A full span table, computed instead of estimated
A span table where every value is computed from real analysis, not estimated from a rule of thumb.
The problem
A span table is the catalogue a fabricator's customers read from. Pick a profile, a thickness, a span and a support condition, and the table tells you whether it holds. To build one honestly, you have to check every combination. That is the catch. One product line can be a thousand or more analysis models once you multiply out the profiles, thicknesses, lengths and support conditions. Almost no one runs them all, so teams take the worst case per profile and interpolate down. It is safe, but it leaves real capacity on the table, and every new profile means doing it again.
What I built
Instead of sampling, I built the analysis models computationally. Every profile, thickness, length and support condition became its own model, and the workflow solves the whole set, then generates the span tables straight from the results.
The models are not simplified stand-ins.
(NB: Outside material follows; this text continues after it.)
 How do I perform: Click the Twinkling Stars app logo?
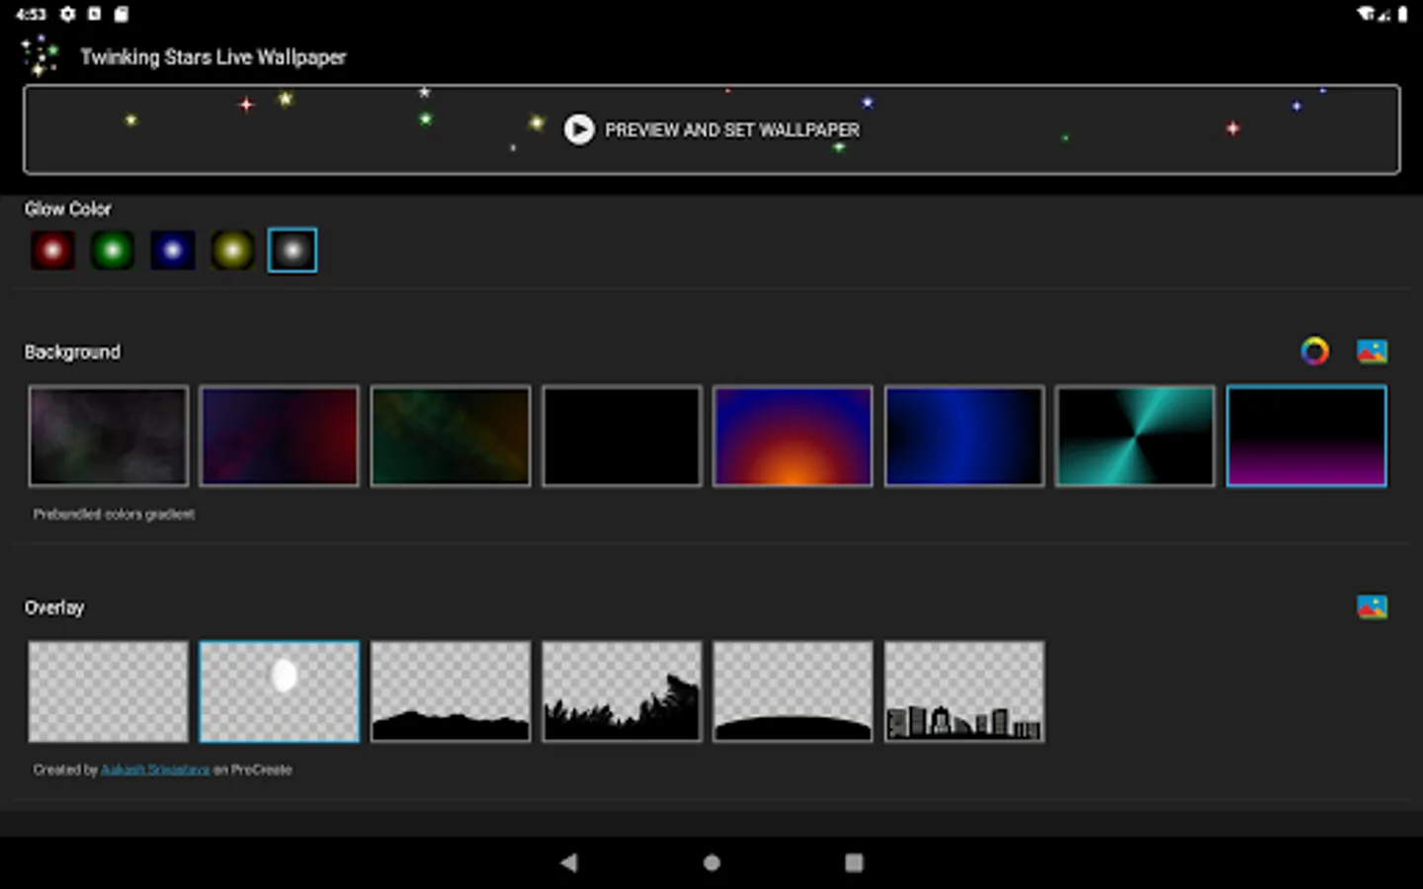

Each one is properly built, mesh, perforations and all, so the value that lands in the table is a real analysis result rather than an estimate.
What makes this work
For every combination the workflow builds a full analysis model (mesh, perforations and all) and actually solves it. Each cell is a real result rather than an interpolation: a number in the table is backed by an analysis that was run, not a rule of thumb stretched to cover the gaps.
What changed
The catalogue reflects the real capacity of each combination instead of a cautious estimate. Every value is backed by an analysis that was actually run, which means less conservatism to design around and more of the product's real performance on the page. When a new profile comes in, it goes through the same workflow.
Notes on maintainability
The analysis method is captured once and repeated computationally, so it applies to any similarly repetitive design or analysis task.